- **TASK DETAILS**
Report how many of the lines below contain the word "Open", treating uppercase and lowercase letters as different. Give only the number.

- **SOURCE MATERIAL**
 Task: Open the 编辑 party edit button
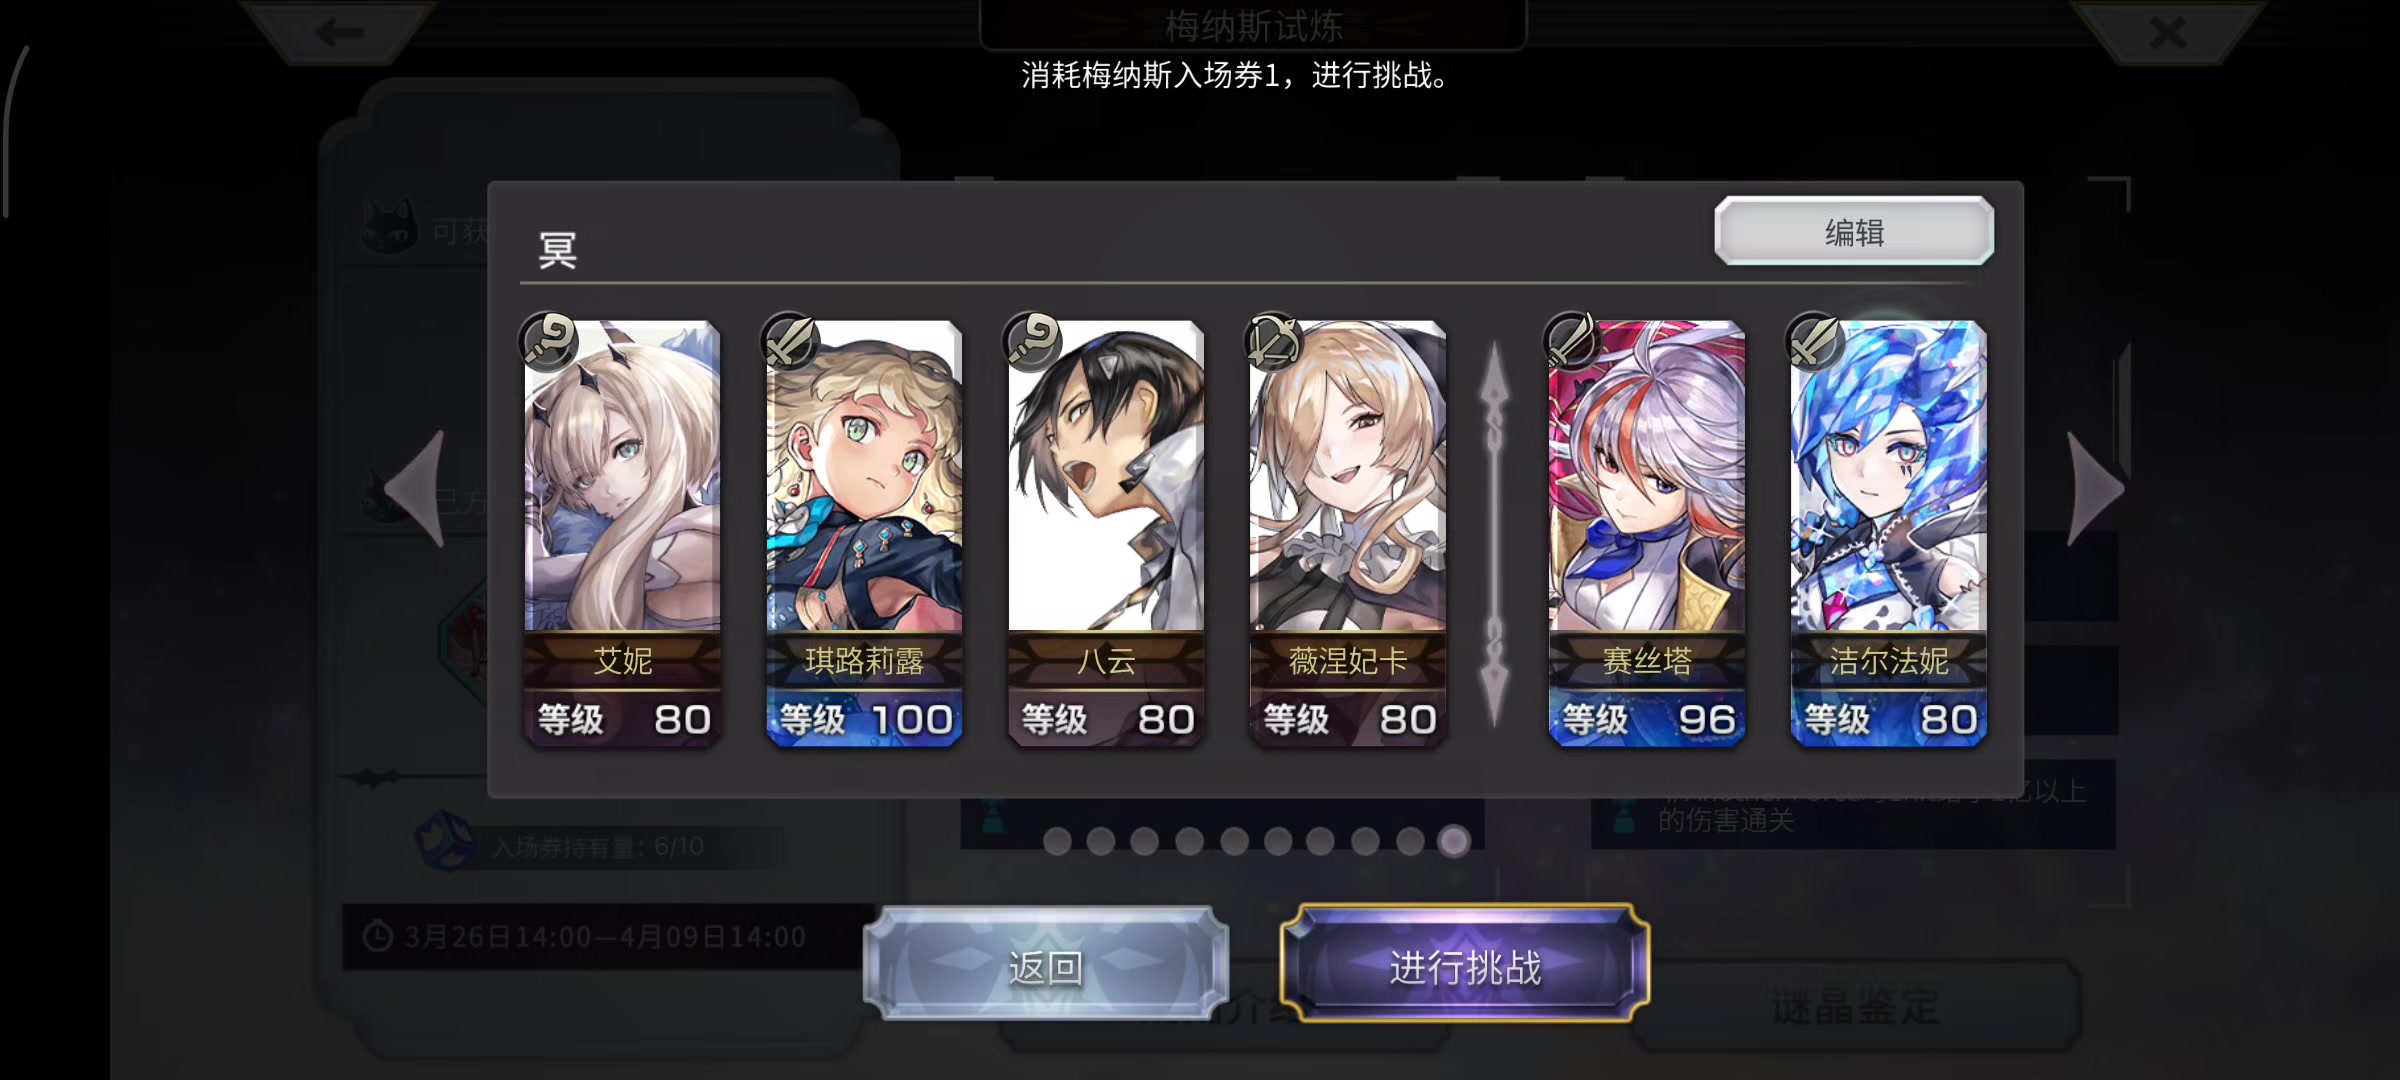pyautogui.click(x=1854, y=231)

* * *

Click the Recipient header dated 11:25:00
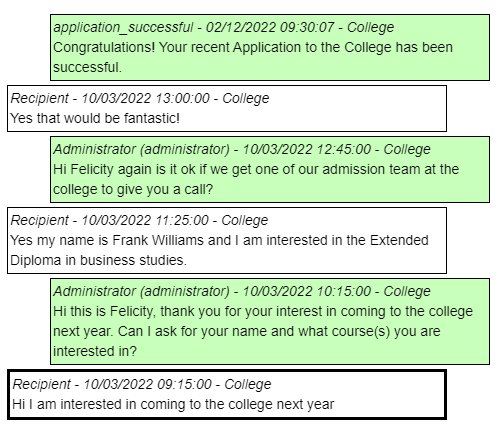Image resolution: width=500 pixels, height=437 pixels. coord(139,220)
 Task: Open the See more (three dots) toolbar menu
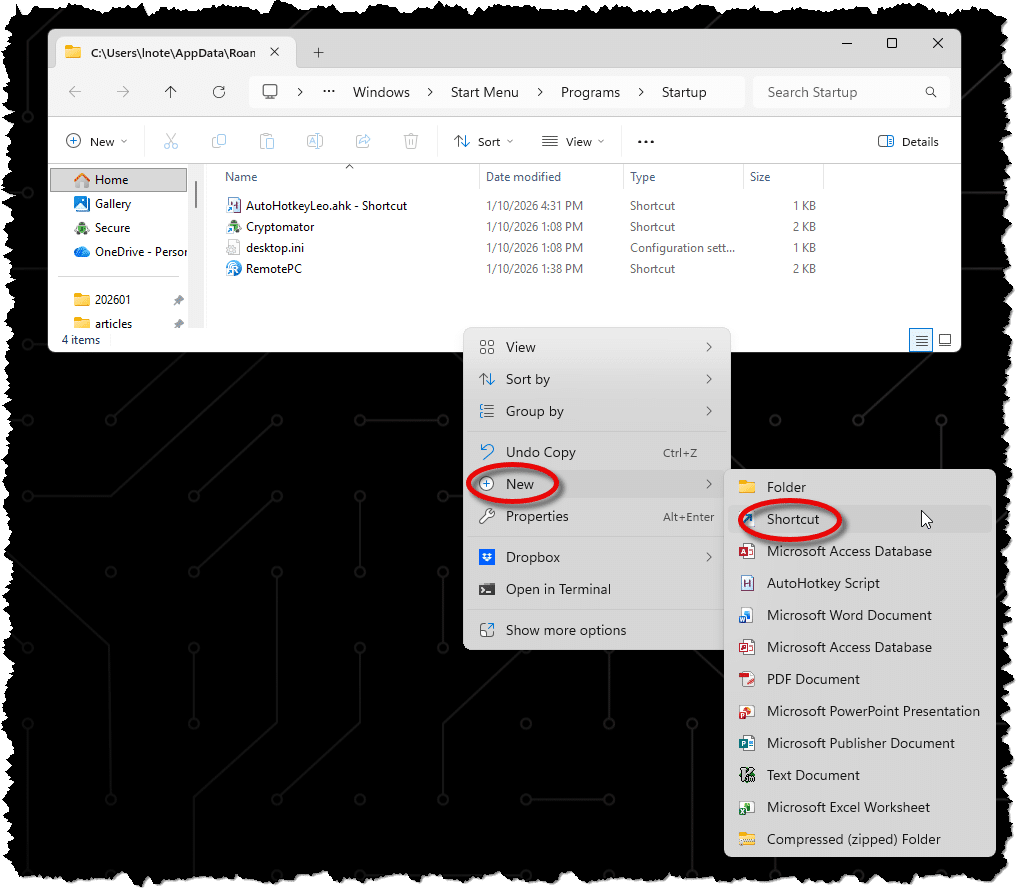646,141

* * *

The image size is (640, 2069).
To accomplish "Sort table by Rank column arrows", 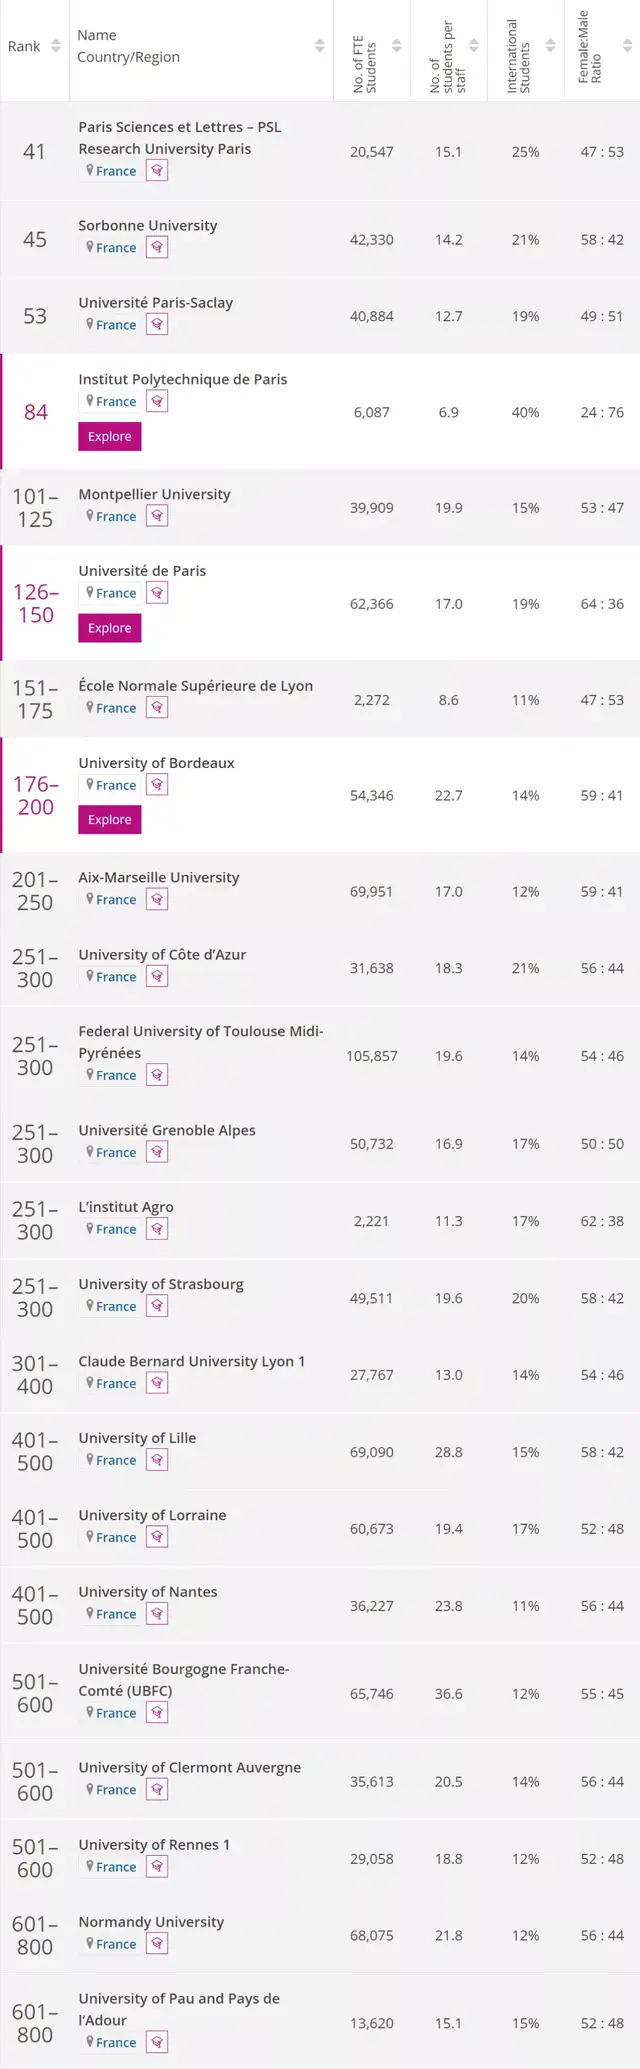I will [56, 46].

- **SOLUTION TO THIS EXERCISE**
2